*Work to do*:
In the records below, swap each occurrence of "How do I perform:" for "How do I complete:" and reproduce every line with nothing else changed.

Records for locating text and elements
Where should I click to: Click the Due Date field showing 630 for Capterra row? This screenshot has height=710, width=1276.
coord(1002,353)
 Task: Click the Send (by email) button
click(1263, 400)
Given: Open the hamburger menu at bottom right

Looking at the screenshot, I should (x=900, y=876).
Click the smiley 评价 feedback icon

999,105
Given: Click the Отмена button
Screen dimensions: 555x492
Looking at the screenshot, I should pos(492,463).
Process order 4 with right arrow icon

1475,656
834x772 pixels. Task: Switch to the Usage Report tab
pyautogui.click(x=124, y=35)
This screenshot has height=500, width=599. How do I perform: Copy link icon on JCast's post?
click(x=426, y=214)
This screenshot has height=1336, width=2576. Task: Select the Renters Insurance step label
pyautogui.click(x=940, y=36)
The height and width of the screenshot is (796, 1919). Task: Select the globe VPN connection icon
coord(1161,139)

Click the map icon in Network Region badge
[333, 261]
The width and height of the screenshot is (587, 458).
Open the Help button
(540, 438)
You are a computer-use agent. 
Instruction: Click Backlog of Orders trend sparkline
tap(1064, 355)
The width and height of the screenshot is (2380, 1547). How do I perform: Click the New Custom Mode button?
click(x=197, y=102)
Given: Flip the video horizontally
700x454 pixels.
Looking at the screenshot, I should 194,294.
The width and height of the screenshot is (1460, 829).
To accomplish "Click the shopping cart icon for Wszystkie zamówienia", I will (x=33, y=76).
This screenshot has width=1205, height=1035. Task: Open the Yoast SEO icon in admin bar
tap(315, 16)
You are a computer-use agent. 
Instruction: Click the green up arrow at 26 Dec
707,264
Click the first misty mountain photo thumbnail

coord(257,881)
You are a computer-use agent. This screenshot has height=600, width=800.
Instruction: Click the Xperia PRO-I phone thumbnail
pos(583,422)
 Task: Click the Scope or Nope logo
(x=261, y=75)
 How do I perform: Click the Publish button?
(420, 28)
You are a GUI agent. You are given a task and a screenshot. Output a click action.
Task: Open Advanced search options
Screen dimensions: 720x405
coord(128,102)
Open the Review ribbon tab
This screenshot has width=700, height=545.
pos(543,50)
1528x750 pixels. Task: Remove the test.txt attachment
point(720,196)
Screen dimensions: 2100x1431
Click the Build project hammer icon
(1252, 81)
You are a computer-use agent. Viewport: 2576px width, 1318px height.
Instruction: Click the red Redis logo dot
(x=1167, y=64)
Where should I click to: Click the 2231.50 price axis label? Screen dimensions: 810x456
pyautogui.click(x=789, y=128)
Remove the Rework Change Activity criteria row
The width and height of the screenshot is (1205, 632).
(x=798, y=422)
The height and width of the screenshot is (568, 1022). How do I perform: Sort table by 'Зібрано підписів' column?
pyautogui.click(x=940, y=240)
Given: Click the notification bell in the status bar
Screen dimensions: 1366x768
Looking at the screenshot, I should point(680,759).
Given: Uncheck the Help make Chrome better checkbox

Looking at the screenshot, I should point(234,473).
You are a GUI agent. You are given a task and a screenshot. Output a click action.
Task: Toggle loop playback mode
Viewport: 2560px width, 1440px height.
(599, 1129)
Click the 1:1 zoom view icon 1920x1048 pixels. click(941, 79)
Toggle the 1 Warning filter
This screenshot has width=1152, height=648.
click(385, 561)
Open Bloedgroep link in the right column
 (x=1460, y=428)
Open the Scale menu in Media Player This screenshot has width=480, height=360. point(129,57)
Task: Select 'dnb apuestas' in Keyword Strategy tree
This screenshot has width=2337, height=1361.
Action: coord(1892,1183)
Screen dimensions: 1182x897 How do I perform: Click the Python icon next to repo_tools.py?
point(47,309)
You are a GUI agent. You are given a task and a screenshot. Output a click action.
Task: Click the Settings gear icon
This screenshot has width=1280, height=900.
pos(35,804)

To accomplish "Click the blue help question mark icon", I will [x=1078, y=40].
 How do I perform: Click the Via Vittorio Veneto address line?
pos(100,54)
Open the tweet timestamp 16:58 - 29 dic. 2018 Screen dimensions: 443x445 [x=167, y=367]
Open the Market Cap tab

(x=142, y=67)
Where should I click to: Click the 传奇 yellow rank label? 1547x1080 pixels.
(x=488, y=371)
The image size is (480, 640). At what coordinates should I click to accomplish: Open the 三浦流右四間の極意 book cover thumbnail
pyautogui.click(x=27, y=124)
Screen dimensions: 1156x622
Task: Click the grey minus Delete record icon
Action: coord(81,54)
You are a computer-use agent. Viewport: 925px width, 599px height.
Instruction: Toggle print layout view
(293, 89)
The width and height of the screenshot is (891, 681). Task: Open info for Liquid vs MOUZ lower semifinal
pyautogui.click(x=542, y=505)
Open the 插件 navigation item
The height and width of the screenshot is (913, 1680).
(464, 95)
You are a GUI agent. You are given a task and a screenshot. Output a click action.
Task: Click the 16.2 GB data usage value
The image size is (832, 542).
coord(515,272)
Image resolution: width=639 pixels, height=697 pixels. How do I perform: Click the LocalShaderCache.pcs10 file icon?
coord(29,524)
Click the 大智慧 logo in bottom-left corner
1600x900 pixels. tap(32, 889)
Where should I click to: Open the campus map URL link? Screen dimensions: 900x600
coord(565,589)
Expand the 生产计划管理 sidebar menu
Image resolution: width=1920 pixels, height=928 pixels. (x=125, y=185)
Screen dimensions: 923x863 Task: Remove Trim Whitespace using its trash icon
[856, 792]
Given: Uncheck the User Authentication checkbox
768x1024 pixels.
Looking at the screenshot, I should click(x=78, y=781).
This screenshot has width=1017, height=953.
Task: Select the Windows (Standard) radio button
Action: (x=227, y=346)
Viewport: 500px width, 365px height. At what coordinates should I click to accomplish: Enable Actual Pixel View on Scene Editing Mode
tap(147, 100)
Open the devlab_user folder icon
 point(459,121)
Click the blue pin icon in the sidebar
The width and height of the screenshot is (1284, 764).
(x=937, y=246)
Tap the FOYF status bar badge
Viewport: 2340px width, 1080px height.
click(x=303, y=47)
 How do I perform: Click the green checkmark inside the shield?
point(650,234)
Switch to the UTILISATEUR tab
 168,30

*Answer to this exercise*:
Where should I click to: Click the Due Date field showing 630 for Capterra row? This screenshot has height=710, width=1276.
coord(1002,353)
 Task: Click the Send (by email) button
click(1263, 400)
Given: Open the hamburger menu at bottom right

Looking at the screenshot, I should (x=900, y=876).
Click the smiley 评价 feedback icon

999,105
Given: Click the Отмена button
Screen dimensions: 555x492
Looking at the screenshot, I should pos(492,463).
Process order 4 with right arrow icon

1475,656
834x772 pixels. Task: Switch to the Usage Report tab
pyautogui.click(x=124, y=35)
This screenshot has height=500, width=599. How do I complete: Copy link icon on JCast's post?
click(x=426, y=214)
This screenshot has height=1336, width=2576. Task: Select the Renters Insurance step label
pyautogui.click(x=940, y=36)
The height and width of the screenshot is (796, 1919). Task: Select the globe VPN connection icon
coord(1161,139)

Click the map icon in Network Region badge
[333, 261]
The width and height of the screenshot is (587, 458).
Open the Help button
(540, 438)
You are a computer-use agent. 
Instruction: Click Backlog of Orders trend sparkline
tap(1064, 355)
The width and height of the screenshot is (2380, 1547). How do I complete: Click the New Custom Mode button?
click(x=197, y=102)
Given: Flip the video horizontally
700x454 pixels.
Looking at the screenshot, I should 194,294.
The width and height of the screenshot is (1460, 829).
To accomplish "Click the shopping cart icon for Wszystkie zamówienia", I will (x=33, y=76).
This screenshot has width=1205, height=1035. Task: Open the Yoast SEO icon in admin bar
tap(315, 16)
You are a computer-use agent. 
Instruction: Click the green up arrow at 26 Dec
707,264
Click the first misty mountain photo thumbnail

coord(257,881)
You are a computer-use agent. This screenshot has height=600, width=800.
Instruction: Click the Xperia PRO-I phone thumbnail
pos(583,422)
 Task: Click the Scope or Nope logo
(x=261, y=75)
 How do I complete: Click the Publish button?
(420, 28)
You are a GUI agent. You are given a task and a screenshot. Output a click action.
Task: Open Advanced search options
Screen dimensions: 720x405
coord(128,102)
Open the Review ribbon tab
This screenshot has width=700, height=545.
pos(543,50)
1528x750 pixels. Task: Remove the test.txt attachment
point(720,196)
Screen dimensions: 2100x1431
Click the Build project hammer icon
(1252, 81)
You are a computer-use agent. Viewport: 2576px width, 1318px height.
Instruction: Click the red Redis logo dot
(x=1167, y=64)
Where should I click to: Click the 2231.50 price axis label? Screen dimensions: 810x456
pyautogui.click(x=789, y=128)
Remove the Rework Change Activity criteria row
The width and height of the screenshot is (1205, 632).
(x=798, y=422)
The height and width of the screenshot is (568, 1022). How do I complete: Sort table by 'Зібрано підписів' column?
pyautogui.click(x=940, y=240)
Given: Click the notification bell in the status bar
Screen dimensions: 1366x768
Looking at the screenshot, I should point(680,759).
Given: Uncheck the Help make Chrome better checkbox

Looking at the screenshot, I should point(234,473).
You are a GUI agent. You are given a task and a screenshot. Output a click action.
Task: Toggle loop playback mode
Viewport: 2560px width, 1440px height.
(599, 1129)
Click the 1:1 zoom view icon 1920x1048 pixels. click(941, 79)
Toggle the 1 Warning filter
This screenshot has width=1152, height=648.
click(385, 561)
Open Bloedgroep link in the right column
 (x=1460, y=428)
Open the Scale menu in Media Player This screenshot has width=480, height=360. point(129,57)
Task: Select 'dnb apuestas' in Keyword Strategy tree
This screenshot has width=2337, height=1361.
Action: coord(1892,1183)
Screen dimensions: 1182x897 How do I complete: Click the Python icon next to repo_tools.py?
point(47,309)
You are a GUI agent. You are given a task and a screenshot. Output a click action.
Task: Click the Settings gear icon
This screenshot has width=1280, height=900.
pos(35,804)

To accomplish "Click the blue help question mark icon", I will [x=1078, y=40].
 How do I complete: Click the Via Vittorio Veneto address line?
pos(100,54)
Open the tweet timestamp 16:58 - 29 dic. 2018 Screen dimensions: 443x445 [x=167, y=367]
Open the Market Cap tab

(x=142, y=67)
Where should I click to: Click the 传奇 yellow rank label? 1547x1080 pixels.
(x=488, y=371)
The image size is (480, 640). At what coordinates should I click to accomplish: Open the 三浦流右四間の極意 book cover thumbnail
pyautogui.click(x=27, y=124)
Screen dimensions: 1156x622
Task: Click the grey minus Delete record icon
Action: coord(81,54)
You are a computer-use agent. Viewport: 925px width, 599px height.
Instruction: Toggle print layout view
(293, 89)
The width and height of the screenshot is (891, 681). Task: Open info for Liquid vs MOUZ lower semifinal
pyautogui.click(x=542, y=505)
Open the 插件 navigation item
The height and width of the screenshot is (913, 1680).
(464, 95)
You are a GUI agent. You are given a task and a screenshot. Output a click action.
Task: Click the 16.2 GB data usage value
The image size is (832, 542).
coord(515,272)
Image resolution: width=639 pixels, height=697 pixels. How do I complete: Click the LocalShaderCache.pcs10 file icon?
coord(29,524)
Click the 大智慧 logo in bottom-left corner
1600x900 pixels. tap(32, 889)
Where should I click to: Open the campus map URL link? Screen dimensions: 900x600
coord(565,589)
Expand the 生产计划管理 sidebar menu
Image resolution: width=1920 pixels, height=928 pixels. (x=125, y=185)
Screen dimensions: 923x863 Task: Remove Trim Whitespace using its trash icon
[856, 792]
Given: Uncheck the User Authentication checkbox
768x1024 pixels.
Looking at the screenshot, I should click(x=78, y=781).
This screenshot has width=1017, height=953.
Task: Select the Windows (Standard) radio button
Action: (x=227, y=346)
Viewport: 500px width, 365px height. At what coordinates should I click to accomplish: Enable Actual Pixel View on Scene Editing Mode
tap(147, 100)
Open the devlab_user folder icon
 point(459,121)
Click the blue pin icon in the sidebar
The width and height of the screenshot is (1284, 764).
(x=937, y=246)
Tap the FOYF status bar badge
Viewport: 2340px width, 1080px height.
click(x=303, y=47)
 How do I complete: Click the green checkmark inside the shield?
point(650,234)
Switch to the UTILISATEUR tab
 168,30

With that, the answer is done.